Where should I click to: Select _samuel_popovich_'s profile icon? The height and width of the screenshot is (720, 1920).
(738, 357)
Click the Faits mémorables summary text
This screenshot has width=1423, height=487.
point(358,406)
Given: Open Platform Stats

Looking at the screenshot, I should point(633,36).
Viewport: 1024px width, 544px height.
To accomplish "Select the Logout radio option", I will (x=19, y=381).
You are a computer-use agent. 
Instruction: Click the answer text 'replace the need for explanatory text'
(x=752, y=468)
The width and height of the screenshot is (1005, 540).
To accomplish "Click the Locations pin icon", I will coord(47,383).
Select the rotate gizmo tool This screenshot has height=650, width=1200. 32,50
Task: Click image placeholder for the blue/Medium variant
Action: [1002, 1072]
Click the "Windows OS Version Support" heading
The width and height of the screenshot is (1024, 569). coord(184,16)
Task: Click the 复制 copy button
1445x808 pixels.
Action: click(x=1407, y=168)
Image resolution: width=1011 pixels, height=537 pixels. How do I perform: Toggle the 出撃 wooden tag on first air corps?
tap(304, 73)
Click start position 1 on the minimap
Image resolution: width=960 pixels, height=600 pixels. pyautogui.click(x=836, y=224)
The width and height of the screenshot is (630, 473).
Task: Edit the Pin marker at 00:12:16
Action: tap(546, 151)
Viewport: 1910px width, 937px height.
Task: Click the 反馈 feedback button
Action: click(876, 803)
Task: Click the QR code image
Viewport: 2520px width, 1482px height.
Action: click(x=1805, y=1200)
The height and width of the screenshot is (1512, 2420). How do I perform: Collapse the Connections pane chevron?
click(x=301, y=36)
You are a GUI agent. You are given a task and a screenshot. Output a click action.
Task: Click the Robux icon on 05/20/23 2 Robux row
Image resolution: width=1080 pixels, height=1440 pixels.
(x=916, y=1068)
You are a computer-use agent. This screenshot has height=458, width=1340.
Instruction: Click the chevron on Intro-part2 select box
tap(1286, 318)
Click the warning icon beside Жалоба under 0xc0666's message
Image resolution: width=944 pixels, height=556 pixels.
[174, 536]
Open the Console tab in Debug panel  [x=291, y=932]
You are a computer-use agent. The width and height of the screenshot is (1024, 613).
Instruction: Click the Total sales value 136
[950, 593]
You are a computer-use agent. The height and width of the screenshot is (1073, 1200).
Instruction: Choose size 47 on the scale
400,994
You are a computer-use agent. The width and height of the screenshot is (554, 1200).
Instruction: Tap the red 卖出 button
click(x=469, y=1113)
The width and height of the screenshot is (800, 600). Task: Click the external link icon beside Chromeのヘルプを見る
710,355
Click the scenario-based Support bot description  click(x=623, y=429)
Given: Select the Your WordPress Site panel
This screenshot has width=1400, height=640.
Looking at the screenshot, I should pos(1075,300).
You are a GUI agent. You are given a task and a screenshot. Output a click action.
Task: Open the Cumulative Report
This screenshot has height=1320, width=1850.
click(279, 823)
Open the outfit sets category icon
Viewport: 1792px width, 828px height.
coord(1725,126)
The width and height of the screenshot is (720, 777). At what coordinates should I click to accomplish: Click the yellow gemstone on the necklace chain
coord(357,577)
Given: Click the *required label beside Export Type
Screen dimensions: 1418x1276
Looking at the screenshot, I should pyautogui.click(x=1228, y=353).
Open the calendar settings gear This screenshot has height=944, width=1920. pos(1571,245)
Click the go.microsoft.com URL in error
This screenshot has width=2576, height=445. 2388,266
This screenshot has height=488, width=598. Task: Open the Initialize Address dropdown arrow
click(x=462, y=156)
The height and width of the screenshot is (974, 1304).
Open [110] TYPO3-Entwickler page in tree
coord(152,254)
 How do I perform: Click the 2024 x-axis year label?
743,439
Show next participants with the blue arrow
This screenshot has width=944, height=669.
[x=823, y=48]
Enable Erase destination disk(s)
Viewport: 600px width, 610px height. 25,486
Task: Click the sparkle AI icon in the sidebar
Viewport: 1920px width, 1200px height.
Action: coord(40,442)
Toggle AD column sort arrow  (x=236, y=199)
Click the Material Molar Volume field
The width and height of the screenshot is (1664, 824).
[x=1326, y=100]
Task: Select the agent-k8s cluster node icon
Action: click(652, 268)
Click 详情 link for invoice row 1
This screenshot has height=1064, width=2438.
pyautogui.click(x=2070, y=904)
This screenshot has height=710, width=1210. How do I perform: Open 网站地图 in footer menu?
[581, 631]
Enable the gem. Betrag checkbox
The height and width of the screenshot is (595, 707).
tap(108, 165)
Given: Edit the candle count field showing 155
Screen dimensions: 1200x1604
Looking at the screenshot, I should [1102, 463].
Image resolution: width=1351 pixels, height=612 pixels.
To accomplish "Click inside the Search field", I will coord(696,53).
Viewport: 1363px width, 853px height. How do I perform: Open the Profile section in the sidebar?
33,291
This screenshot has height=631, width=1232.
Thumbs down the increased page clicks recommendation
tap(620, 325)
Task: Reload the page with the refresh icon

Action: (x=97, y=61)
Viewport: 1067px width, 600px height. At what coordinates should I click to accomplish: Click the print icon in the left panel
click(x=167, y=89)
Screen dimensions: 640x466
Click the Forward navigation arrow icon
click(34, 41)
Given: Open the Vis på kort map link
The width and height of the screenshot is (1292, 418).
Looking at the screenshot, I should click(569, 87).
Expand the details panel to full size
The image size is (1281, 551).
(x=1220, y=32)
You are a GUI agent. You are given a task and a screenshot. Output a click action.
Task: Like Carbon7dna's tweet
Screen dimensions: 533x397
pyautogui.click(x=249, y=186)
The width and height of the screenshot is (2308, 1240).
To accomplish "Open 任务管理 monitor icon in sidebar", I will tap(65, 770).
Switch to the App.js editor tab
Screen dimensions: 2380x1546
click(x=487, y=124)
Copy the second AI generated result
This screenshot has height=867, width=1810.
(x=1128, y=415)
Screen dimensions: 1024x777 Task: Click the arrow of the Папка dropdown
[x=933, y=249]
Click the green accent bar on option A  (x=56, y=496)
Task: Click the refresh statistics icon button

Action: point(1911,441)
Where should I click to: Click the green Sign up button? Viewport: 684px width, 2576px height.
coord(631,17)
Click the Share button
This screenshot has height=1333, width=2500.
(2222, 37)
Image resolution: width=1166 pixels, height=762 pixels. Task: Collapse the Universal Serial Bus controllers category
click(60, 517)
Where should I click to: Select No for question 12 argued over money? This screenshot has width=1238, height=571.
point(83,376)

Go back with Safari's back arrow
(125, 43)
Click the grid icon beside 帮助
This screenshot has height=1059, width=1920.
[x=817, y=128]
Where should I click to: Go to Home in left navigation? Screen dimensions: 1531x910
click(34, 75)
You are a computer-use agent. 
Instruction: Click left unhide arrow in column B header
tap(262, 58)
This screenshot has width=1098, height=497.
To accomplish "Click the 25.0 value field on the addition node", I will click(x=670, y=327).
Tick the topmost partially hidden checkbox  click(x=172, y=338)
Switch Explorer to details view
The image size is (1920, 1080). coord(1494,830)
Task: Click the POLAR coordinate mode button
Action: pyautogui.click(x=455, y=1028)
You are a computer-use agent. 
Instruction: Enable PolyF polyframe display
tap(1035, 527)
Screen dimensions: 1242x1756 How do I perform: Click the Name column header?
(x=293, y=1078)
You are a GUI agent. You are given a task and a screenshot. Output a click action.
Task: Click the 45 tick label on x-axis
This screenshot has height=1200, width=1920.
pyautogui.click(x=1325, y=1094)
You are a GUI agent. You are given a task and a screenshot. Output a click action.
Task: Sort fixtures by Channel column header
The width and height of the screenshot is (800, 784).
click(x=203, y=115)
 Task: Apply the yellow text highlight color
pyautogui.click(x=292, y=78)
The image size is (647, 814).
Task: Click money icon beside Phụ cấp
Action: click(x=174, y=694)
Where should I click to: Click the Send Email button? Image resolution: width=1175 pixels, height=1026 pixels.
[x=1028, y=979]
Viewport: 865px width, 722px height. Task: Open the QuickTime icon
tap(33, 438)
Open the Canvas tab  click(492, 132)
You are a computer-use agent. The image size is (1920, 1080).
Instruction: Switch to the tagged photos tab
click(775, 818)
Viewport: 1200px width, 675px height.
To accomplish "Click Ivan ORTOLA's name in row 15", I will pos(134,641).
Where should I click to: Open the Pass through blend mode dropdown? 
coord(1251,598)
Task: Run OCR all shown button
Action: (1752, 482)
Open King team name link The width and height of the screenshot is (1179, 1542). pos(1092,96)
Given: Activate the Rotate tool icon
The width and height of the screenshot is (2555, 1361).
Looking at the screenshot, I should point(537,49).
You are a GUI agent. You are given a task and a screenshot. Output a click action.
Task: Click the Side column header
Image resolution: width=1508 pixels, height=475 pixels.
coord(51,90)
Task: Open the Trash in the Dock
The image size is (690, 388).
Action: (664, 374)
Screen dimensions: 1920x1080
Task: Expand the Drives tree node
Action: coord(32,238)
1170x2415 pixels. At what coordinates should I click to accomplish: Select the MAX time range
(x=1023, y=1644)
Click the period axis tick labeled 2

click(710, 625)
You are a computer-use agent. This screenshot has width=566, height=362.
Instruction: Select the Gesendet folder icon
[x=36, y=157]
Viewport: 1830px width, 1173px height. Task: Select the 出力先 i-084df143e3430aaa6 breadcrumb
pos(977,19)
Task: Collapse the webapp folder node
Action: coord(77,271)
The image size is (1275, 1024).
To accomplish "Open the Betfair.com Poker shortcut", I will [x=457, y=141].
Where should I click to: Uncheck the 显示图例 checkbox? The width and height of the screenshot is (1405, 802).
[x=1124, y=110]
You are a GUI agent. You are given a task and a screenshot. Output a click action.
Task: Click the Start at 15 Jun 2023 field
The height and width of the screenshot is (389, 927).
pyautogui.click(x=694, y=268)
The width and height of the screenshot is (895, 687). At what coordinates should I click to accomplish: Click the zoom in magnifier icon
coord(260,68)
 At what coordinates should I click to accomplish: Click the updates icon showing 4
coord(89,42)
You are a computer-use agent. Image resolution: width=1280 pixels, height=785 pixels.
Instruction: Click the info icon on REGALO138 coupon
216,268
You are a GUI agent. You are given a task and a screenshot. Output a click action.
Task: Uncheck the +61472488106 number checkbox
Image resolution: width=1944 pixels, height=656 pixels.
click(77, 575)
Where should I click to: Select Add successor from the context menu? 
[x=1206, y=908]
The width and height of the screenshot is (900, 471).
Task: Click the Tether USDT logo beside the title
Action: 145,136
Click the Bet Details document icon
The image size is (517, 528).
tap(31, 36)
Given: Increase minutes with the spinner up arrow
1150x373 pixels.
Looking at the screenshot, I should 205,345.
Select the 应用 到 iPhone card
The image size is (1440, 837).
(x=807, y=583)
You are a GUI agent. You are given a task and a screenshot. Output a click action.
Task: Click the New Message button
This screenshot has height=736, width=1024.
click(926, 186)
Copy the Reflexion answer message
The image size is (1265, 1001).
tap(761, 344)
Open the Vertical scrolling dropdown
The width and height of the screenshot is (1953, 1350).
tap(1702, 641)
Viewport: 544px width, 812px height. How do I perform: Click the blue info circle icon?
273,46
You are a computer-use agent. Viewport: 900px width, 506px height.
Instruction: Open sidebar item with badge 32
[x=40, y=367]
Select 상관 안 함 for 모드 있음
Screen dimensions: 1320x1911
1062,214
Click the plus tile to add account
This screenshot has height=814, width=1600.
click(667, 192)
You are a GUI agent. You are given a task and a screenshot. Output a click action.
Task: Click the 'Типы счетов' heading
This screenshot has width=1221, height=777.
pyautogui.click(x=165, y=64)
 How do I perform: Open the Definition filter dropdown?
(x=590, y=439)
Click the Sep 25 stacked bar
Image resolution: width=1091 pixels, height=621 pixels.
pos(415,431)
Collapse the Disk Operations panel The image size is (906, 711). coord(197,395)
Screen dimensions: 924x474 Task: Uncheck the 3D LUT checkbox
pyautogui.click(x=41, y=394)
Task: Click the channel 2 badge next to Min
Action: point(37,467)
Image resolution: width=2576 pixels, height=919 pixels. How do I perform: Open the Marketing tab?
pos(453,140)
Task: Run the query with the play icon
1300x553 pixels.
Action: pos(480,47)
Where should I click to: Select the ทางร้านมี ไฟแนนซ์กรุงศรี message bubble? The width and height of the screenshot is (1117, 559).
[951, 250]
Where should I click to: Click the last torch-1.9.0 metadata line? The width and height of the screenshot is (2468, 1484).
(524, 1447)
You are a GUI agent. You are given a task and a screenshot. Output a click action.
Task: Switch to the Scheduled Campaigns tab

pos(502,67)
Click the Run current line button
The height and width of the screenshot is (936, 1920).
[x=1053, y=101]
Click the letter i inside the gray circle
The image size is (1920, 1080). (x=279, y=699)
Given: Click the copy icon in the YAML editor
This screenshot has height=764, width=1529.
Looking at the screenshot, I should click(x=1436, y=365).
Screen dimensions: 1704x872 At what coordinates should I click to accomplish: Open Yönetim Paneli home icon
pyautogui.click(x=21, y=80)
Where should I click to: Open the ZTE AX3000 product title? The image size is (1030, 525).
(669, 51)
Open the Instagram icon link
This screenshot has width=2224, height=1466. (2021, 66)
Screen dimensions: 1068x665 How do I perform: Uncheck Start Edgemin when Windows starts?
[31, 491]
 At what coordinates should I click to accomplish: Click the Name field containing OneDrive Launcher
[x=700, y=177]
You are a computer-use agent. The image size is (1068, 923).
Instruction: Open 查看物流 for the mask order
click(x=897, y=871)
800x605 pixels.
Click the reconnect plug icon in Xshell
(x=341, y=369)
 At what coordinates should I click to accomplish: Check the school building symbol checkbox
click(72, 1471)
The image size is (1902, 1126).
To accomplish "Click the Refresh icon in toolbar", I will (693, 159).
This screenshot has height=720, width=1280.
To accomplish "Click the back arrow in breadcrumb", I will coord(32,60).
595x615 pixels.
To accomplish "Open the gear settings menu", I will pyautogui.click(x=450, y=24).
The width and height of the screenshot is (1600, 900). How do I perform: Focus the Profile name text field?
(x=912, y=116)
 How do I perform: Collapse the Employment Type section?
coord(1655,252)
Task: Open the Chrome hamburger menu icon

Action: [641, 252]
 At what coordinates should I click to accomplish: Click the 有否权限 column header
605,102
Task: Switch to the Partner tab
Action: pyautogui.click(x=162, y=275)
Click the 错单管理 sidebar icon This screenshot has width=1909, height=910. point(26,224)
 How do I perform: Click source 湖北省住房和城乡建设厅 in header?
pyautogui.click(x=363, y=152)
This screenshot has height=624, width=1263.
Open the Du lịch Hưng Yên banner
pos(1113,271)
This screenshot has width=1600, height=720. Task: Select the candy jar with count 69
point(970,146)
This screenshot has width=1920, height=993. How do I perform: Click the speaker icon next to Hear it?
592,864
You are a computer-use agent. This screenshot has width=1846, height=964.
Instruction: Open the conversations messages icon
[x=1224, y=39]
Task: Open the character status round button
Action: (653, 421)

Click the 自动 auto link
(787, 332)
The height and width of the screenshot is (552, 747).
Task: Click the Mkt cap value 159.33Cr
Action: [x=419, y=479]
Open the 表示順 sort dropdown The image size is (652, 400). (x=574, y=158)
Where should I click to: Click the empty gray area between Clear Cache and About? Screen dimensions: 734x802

----

> _Task statement_: Output the data from the line containing "Viewport: 1200px width, 675px height." through the line containing "Action: coord(77,271)", both lines included, as a JSON list of strings with one string per line and blank lines omitted.

> _In response_:
[
  "Viewport: 1200px width, 675px height.",
  "To accomplish \"Click Ivan ORTOLA's name in row 15\", I will pos(134,641).",
  "Where should I click to: Open the Pass through blend mode dropdown? ",
  "coord(1251,598)",
  "Task: Run OCR all shown button",
  "Action: (1752, 482)",
  "Open King team name link The width and height of the screenshot is (1179, 1542). pos(1092,96)",
  "Given: Activate the Rotate tool icon",
  "The width and height of the screenshot is (2555, 1361).",
  "Looking at the screenshot, I should point(537,49).",
  "You are a GUI agent. You are given a task and a screenshot. Output a click action.",
  "Task: Click the Side column header",
  "Image resolution: width=1508 pixels, height=475 pixels.",
  "coord(51,90)",
  "Task: Open the Trash in the Dock",
  "The image size is (690, 388).",
  "Action: (664, 374)",
  "Screen dimensions: 1920x1080",
  "Task: Expand the Drives tree node",
  "Action: coord(32,238)",
  "1170x2415 pixels. At what coordinates should I click to accomplish: Select the MAX time range",
  "(x=1023, y=1644)",
  "Click the period axis tick labeled 2",
  "click(710, 625)",
  "You are a computer-use agent. This screenshot has width=566, height=362.",
  "Instruction: Select the Gesendet folder icon",
  "[x=36, y=157]",
  "Viewport: 1830px width, 1173px height. Task: Select the 出力先 i-084df143e3430aaa6 breadcrumb",
  "pos(977,19)",
  "Task: Collapse the webapp folder node",
  "Action: coord(77,271)"
]